Activity
From the line that contains "This screenshot has height=403, width=640." to the end of the records below, copy every line exactly. Both the first and last of these lines count.

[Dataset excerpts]
Segment Open

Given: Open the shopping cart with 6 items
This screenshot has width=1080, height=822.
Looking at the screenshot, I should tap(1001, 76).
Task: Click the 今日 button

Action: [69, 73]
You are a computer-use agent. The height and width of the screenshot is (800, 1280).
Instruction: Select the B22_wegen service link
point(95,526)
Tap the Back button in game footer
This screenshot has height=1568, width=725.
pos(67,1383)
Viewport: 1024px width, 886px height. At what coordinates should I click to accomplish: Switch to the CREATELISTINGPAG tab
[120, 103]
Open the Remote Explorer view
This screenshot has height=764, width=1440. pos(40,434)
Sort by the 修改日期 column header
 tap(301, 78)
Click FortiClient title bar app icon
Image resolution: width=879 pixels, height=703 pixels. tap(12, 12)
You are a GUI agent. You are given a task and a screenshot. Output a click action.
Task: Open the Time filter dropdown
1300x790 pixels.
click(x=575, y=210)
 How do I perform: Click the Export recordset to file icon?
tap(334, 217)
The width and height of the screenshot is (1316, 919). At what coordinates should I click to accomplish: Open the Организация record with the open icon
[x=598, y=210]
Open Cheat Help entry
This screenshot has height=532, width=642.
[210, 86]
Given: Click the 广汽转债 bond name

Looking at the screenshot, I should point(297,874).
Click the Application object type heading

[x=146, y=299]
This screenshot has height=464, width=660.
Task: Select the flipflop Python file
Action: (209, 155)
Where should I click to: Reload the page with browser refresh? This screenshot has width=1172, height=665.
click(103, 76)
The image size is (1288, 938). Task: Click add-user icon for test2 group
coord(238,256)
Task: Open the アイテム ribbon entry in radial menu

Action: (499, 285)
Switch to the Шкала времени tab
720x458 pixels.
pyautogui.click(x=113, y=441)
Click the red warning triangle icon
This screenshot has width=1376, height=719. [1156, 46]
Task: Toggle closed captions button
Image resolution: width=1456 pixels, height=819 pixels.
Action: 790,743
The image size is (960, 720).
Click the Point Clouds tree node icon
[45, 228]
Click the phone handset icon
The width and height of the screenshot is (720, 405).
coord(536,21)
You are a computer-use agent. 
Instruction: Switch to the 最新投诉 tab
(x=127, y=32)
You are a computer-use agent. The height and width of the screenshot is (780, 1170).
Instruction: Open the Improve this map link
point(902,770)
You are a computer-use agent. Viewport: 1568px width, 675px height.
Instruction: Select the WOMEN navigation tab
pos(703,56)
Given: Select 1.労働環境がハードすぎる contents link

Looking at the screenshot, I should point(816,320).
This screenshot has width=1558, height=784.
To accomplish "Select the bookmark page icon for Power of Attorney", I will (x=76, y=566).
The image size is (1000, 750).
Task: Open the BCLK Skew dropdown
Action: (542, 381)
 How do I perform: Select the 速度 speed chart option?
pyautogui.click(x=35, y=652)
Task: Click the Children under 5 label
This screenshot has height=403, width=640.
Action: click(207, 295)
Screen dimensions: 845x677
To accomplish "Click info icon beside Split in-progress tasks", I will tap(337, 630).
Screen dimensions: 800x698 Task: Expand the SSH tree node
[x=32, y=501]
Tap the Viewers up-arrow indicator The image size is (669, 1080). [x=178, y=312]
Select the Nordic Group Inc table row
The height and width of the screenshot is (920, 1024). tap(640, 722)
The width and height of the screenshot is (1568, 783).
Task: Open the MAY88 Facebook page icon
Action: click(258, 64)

Segment Closed

Solution below
This screenshot has height=403, width=640.
Action: click(207, 295)
Screen dimensions: 845x677
To accomplish "Click info icon beside Split in-progress tasks", I will tap(337, 630).
Screen dimensions: 800x698 Task: Expand the SSH tree node
[x=32, y=501]
Tap the Viewers up-arrow indicator The image size is (669, 1080). [x=178, y=312]
Select the Nordic Group Inc table row
The height and width of the screenshot is (920, 1024). tap(640, 722)
The width and height of the screenshot is (1568, 783).
Task: Open the MAY88 Facebook page icon
Action: click(258, 64)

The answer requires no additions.